United States District Court, District of Idaho
Sep 16, 2021
1:19-cr-00363-BLW (D. Idaho Sep. 16, 2021)

Opinion

1:19-cr-00363-BLW

09-16-2021

UNITED STATES OF AMERICA, Plaintiff, v. JAVIER DEJESUS DELUNA, Defendants.


MEMORANDUM DECISION AND ORDER

B. LYNN WINMILL U.S. DISTRICT COURT JUDGE

INTRODUCTION

Before the Court is Defendant's Motion to Dismiss. (Dkt. 18.) Defendant contends that his Sixth Amendment right to a speedy trial has been violated by the delay between his indictment on November 19, 2019, and his trial, which is set for September 27, 2021. (Id.) For the reasons set forth below, the Court denies the motion.

BACKGROUND

On November 13, 2019, Defendant was indicted in a one count indictment that alleged that, on or about January 23, 2019, Defendant “knowingly and intentionally distributed a mixture and substance containing a detectable amount of methamphetamine, ” in violation of 21 U.S.C. § 841(a)(1). (Dkt. 1.) The Indictment was filed with the Court, under seal, on November 14, 2019, and an arrest warrant was issued. (See Dkts. 1, 2, 3, 4.) The Order sealing the indictment directed the Clerk of the Court to unseal the Indictment “without any further Order of the Court as soon as any named defendant in the indictment is taken into custody, or no later than November 20, 2019, at 8:00 a.m., MST.” (Dkt. 3.) Despite this directive, the Indictment remained sealed until August 5, 2021.

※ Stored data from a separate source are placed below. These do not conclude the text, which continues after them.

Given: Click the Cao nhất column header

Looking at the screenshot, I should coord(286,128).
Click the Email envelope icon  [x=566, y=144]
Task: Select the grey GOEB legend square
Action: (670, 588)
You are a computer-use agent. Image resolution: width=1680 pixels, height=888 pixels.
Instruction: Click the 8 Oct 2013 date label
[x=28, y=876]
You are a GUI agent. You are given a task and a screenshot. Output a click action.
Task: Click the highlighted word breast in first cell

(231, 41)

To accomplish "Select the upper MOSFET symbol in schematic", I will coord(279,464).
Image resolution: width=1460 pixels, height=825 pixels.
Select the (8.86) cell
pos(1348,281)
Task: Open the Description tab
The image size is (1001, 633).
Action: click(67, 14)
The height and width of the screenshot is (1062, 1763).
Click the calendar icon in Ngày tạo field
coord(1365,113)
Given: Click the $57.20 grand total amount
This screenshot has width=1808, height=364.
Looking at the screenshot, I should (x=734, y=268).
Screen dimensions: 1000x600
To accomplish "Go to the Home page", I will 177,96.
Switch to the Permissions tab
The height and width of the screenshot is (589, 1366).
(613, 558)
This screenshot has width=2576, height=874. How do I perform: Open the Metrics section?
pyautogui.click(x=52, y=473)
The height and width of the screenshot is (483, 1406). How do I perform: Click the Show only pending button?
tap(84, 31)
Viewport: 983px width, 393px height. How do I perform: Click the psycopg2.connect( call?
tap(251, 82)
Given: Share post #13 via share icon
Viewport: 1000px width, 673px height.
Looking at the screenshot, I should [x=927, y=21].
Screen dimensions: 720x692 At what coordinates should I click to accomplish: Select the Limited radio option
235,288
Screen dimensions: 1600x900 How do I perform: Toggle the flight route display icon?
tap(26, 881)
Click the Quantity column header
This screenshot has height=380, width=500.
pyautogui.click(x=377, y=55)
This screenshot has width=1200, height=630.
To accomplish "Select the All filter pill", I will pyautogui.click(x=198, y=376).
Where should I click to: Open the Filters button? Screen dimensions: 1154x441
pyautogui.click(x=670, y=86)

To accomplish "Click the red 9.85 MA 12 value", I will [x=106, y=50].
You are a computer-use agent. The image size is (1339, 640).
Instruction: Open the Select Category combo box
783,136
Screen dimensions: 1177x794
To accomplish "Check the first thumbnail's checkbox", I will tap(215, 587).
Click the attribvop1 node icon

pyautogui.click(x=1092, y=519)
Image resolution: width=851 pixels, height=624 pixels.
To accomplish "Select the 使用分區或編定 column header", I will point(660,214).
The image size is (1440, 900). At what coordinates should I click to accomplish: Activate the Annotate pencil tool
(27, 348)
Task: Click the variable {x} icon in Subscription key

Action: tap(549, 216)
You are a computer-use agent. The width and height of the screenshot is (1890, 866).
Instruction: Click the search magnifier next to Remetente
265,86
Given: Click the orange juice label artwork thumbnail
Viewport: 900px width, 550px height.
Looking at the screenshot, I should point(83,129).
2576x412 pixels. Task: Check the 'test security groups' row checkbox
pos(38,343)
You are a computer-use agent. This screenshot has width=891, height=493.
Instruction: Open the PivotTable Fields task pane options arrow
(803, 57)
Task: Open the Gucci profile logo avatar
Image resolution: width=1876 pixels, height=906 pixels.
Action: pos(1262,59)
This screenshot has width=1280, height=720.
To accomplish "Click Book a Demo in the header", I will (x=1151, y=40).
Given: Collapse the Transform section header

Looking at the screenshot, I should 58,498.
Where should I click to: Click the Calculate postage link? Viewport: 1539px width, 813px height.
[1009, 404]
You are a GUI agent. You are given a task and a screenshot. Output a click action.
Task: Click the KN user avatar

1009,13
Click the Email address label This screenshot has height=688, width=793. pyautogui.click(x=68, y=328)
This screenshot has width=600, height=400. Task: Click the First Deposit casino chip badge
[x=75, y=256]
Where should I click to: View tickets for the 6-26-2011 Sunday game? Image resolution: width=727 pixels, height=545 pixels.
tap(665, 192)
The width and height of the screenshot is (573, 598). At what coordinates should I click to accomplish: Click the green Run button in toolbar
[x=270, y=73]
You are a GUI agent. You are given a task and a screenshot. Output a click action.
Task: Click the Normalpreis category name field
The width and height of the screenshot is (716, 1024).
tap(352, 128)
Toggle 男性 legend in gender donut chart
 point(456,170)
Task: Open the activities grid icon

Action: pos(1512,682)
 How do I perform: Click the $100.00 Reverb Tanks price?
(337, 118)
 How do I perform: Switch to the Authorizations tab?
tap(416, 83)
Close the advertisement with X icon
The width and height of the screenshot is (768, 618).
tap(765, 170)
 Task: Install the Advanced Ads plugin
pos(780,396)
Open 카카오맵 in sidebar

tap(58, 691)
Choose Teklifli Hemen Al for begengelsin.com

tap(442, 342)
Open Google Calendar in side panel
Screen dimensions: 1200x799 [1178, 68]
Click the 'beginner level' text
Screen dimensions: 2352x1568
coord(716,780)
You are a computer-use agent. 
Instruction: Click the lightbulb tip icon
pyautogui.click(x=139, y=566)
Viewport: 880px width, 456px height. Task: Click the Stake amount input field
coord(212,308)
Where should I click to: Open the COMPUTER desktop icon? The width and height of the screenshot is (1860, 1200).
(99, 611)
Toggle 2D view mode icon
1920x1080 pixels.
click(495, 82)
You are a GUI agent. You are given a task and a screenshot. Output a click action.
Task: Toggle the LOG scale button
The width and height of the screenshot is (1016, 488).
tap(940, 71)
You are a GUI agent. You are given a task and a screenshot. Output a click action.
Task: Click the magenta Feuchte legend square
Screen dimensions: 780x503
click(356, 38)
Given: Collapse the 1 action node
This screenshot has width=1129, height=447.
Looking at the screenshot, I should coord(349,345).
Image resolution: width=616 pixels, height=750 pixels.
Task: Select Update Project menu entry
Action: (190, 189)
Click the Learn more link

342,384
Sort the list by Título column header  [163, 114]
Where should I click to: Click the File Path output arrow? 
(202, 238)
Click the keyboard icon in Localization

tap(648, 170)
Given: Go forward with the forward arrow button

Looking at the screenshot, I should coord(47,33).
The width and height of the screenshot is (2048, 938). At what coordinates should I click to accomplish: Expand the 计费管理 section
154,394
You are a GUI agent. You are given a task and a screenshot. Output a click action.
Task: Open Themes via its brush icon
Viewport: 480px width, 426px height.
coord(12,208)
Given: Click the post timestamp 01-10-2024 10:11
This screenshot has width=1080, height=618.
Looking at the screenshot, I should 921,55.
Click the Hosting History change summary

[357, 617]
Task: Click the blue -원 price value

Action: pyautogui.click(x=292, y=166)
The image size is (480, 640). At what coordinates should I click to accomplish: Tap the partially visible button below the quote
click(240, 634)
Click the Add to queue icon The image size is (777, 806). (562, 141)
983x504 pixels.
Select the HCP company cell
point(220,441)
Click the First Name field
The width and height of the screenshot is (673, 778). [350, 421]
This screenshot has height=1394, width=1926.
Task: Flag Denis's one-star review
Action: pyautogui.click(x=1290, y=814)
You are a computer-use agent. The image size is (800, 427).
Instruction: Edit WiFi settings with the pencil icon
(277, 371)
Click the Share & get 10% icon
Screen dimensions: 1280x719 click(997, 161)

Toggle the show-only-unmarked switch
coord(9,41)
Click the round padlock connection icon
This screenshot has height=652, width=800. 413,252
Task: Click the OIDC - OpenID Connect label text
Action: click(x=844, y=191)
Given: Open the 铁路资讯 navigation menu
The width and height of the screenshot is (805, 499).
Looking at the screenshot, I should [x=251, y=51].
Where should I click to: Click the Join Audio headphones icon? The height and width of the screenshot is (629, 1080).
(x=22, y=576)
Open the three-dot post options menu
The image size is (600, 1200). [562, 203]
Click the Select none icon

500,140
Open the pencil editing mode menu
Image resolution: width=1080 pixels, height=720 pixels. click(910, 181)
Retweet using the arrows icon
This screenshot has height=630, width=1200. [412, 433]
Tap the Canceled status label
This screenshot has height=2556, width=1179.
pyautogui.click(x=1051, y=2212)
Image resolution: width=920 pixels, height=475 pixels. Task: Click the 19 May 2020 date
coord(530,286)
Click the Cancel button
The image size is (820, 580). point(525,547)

The Court notes that having a date certain for the unsealing of an indictment under these circumstances is unusual. Generally an order sealing an indictment in a criminal case where an arrest warrant is outstanding will simply provide that the indictment and case is to be unsealed upon the arrest of the defendant.

At the time of the alleged distribution of methamphetamine in January 2019, and the time the Indictment was issued on November 13, 2019, Defendant was on probation in at least one state case. By the time the Indictment was issued, Defendant appears to have been, for the most part, in compliance with his state probation. He had, however, been charged with state crimes of resisting and obstructing and failure to have insurance, both misdemeanors, about the same time that the Indictment was issued.

On November 18, 2019, a few days after the Indictment was issued, Defendant was arrested for violating probation by committing the new state law crimes of resisting and obstructing and failure to have insurance, a felony burglary charge, and the distribution of methamphetamine charge at issue in the present case (also a felony). Defendant was detained on the pending state law charges at the Canyon County Jail.

A federal detainer also issued on November 18, 2019, and a copy of that detainer was provided both to Defendant and to the Canyon County Jail. The detainer provides the following:

Please accept this Detainer against the above-named subject who is an unsentenced prisoner currently in your custody. The United States District Court for the District of Idaho has federal criminal proceedings against the named defendant based on the following offense(s):
Drug Trafficking 21 USC 841
Prior to the subject's release from your custody, please notify this office at once so that we may assume custody if necessary. If the subject is transferred from your custody to another detention facility, we request that you forward our Detainer to said facility at the time of transfer and advise this office as soon as possible.
The notice and speedy trial requirements of the Interstate Agreement on Detainers Act do NOT apply to this Detainer because the subject is not currently serving a sentence of imprisonment at the time the Detainer is lodged. IF THE SUBJECT IS SENTENCED WHILE THIS DETAINER IS IN EFFECT, PLEASE NOTIFY THIS OFFICE AT ONCE.
(Dkt. 19-1.)

On November 20, 2019, the U.S. Attorney's Office issued a press release listing Defendant as one of 15 “West Side Loma Gang Members and Associates Indicted in Federal Court.”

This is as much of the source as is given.